The animated family fantasy Strange Magic is short on strange, and on magic. A lumpy mix of
disparate inspirations haphazardly assembled, the story is one of feuding
kingdoms, the good fairy people living in the fields, and the bad bog creatures
living in a swamp. Just once wouldn’t it be nice if the twinkly fairies were up
to no good and the ugly slimy swamp people were our heroes? (I guess that’s Shrek, but you get my point.) There’s
some eventual scrambling of the simple good and evil categories, with
don’t-judge-a-book-by-its-cover moralizing, but it gets off to a routine start
and stays there. It hastily sketches in a half-baked world in which the Good
and the Bad fight over a love potion, and fills it with the most predictable
plot points you could think up.
The screenplay by director Gary Rydstrom (a Pixar alum responsible for the charming alien-abduction short Lifted) and co-writers
Irene Mecchi and David Berenbaum, from an idea by George Lucas, follows the
standard animated family film formula. There are princesses, unrequited love,
and fancy parties. There are kind but misguided parental figures, silly
sidekicks, and magical quests involving True Love. There’s anachronistic slangy
dialogue and modern music. In fact, it’s a jukebox musical that’s nonstop
familiar songs (from Elvis and ELO to Beyoncé and Kelly Clarkson) assembled in
an incongruous mix as if someone listened to an oldies station and wrote down
the first six songs that played, then scanned the dial to a more current
station to grab three more. To top it all off, there’s a busy battle climax,
including the now-standard giant crash that appears to kill a main character
until the supposedly dead reappears as the crowd’s mourning turns to astonished
relief.
That’s familiar stuff, but at least it looks good. The movie
was animated by Industrial Light and Magic, whose last all-CGI feature brought
the wonderful Rango’s motley wildlife
to the screen. The characters here are operating on a similar ugliness to
cuteness ratio, their scales and fur impressively rendered. The main plot –
involving an evil Bog King (Alan Cumming) who has outlawed love potions, and
the innocent fairies (Evan Rachel Wood and Meredith Anne Bull) who get caught
in his wrath when one of their citizens (Elijah Kelley) steals a vial – is
snoozeville. But the design fills in whimsical details along the edges, like
gossiping toadstools, insecure froggy goblins, and an impish rodent thing who
just wants to sprinkle the whole forest with the love potion.
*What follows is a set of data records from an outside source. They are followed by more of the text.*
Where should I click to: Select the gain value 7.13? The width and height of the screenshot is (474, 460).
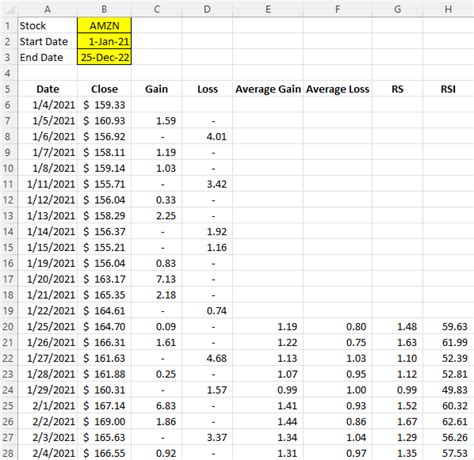point(157,279)
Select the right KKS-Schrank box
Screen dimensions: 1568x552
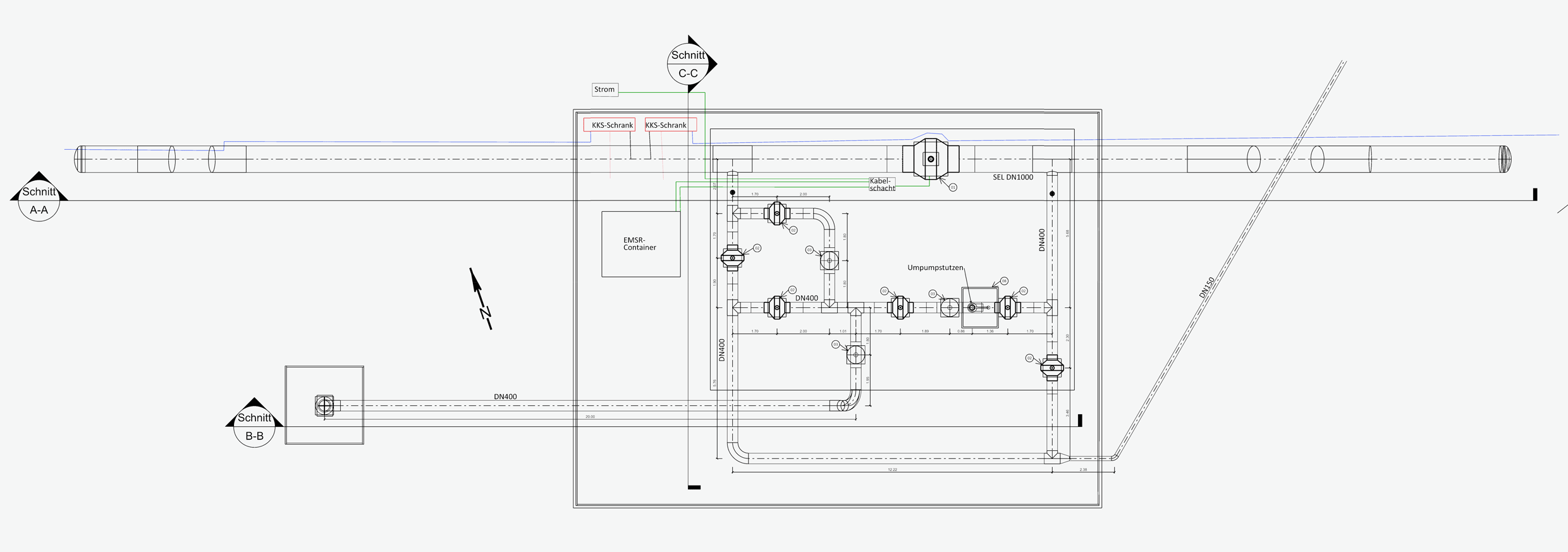click(x=670, y=125)
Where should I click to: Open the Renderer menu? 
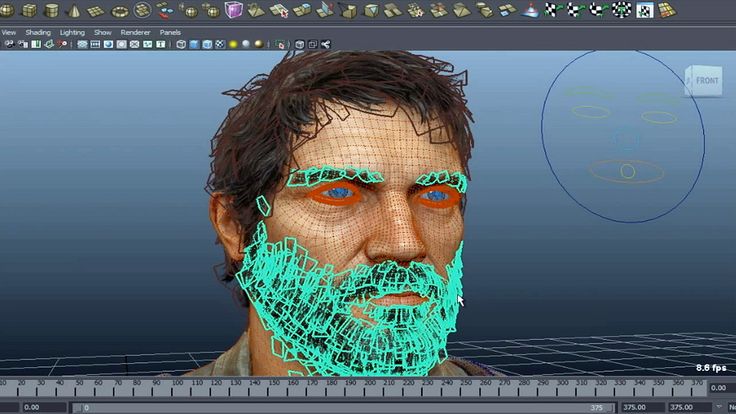coord(135,32)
Animation buffs might enjoy buying the Blu-ray off a bargain
rack to study the lovely details, but even then the film would be better
enjoyed playing in the background with the sound down. It’s so bare bones in
its telling, with dialogue that may as well be “insert something about XYZ here,” tonal switches that feel like placeholders for more fluid shifts, and songs
penciled in like temp tracks a music supervisor should have improved later. Its
formula is broad chalk outlines to be fleshed in later, except no one did. Its
storytelling is so loose and rough, it feels like we should be watching
storyboards and invited to shout our suggestions for improvements.
I’d start with changing the depressingly heteronormative
approach, which takes Wood’s cool, self-sufficient warrior princess who is completely happy swearing off romance and, by the end, says she just needs to meet the
right man. How awesome would a fairy princess deciding she’s happier on her own
be? And how sad, in a movie that features a fairy prince making out with a fly,
that there isn’t enough imagination to think that’s a possibility.